At least 13 people were killed in three gun battles in Matamoros, a smuggling springboard on the US-Mexico border coveted by drug gangs, state officials said.

In one shoot-out, Mexican Marines clashed with armed civilians traveling aboard several vehicles. Four of the civilians in the vehicles were killed, and the Marines confiscated three automatic weapons and ammunition, the state of Tamaulipas said in a statement.

Four more armed civilians traveling on vehicles were killed in a separate clash with Marines on a Matamoros street, and four men and a woman were killed in a gun battle between two groups of civilians, the statement read.

The dead people have not been identified, and the Tamaulipas statement did not say if they belonged to any criminal organization.

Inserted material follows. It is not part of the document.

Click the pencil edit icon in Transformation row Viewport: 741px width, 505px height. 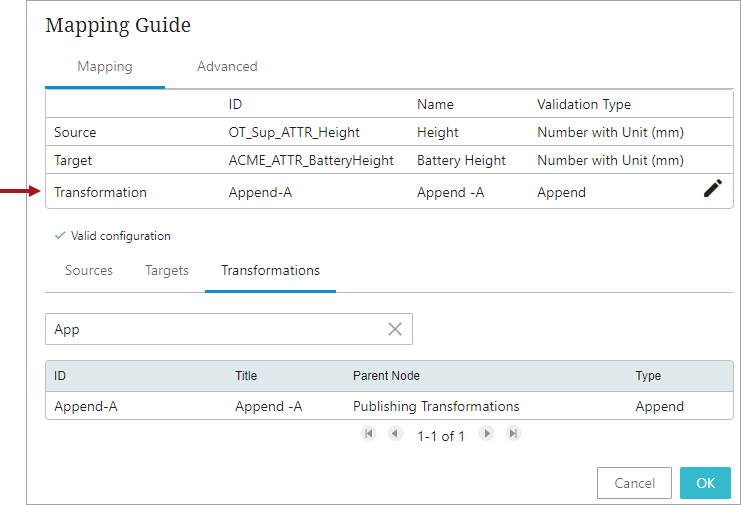(712, 189)
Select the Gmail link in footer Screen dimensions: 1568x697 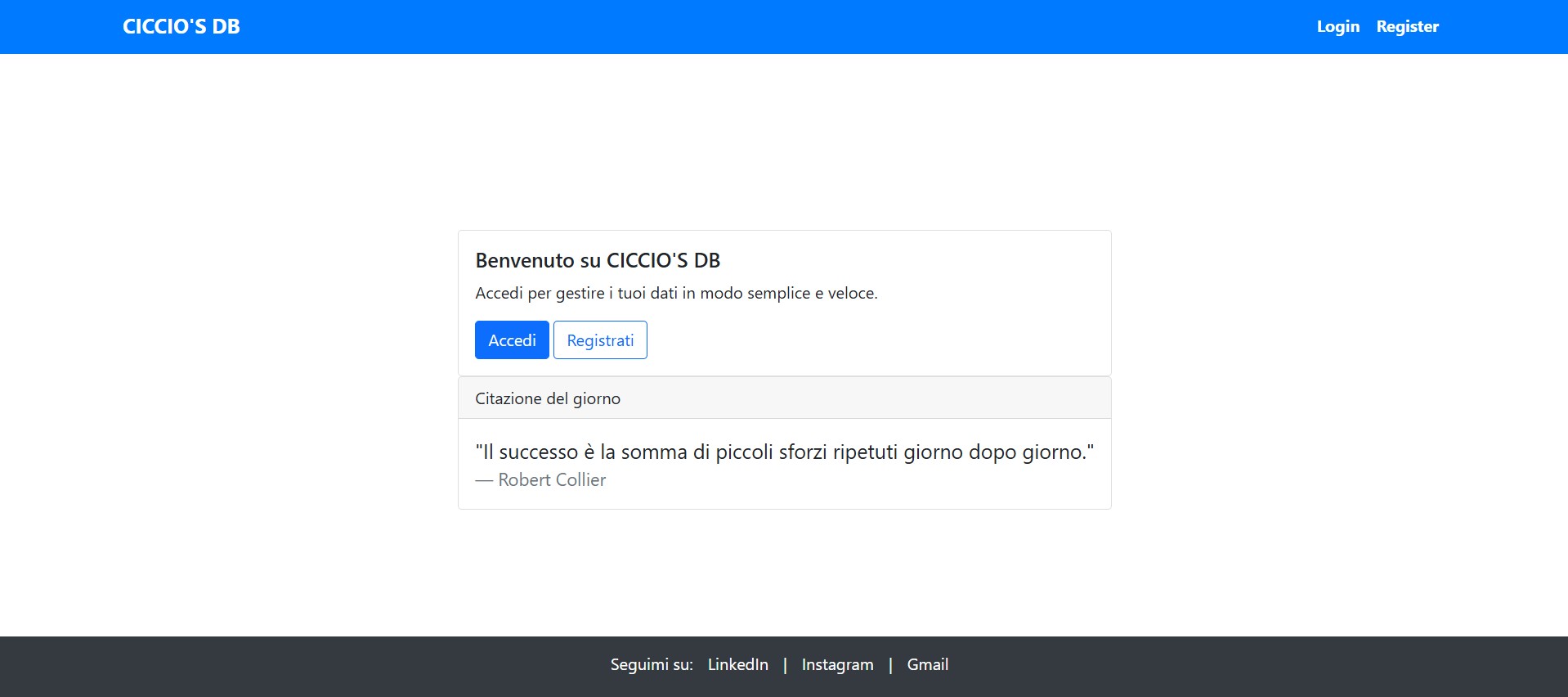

Rival drug cartels have battled for years to control the lucrative smuggling routes through the city, located in far north-eastern Mexico on the Rio Grande river across from Brownsville, Texas.

Tamaulipas is one of Mexico’s most violent states due to a turf battle between the paramilitary Zetas gang and their former allies, the Gulf Cartel.

Mexican forces in July and August captured the head of the Zetas, Miguel Angel Trevino Morales, and the head of the Gulf Cartel, Mario Ramirez Trevino.

More than 77,000 people have been killed in drug violence in Mexico since former president Felipe Calderon launched a crackdown against the cartels in late 2006.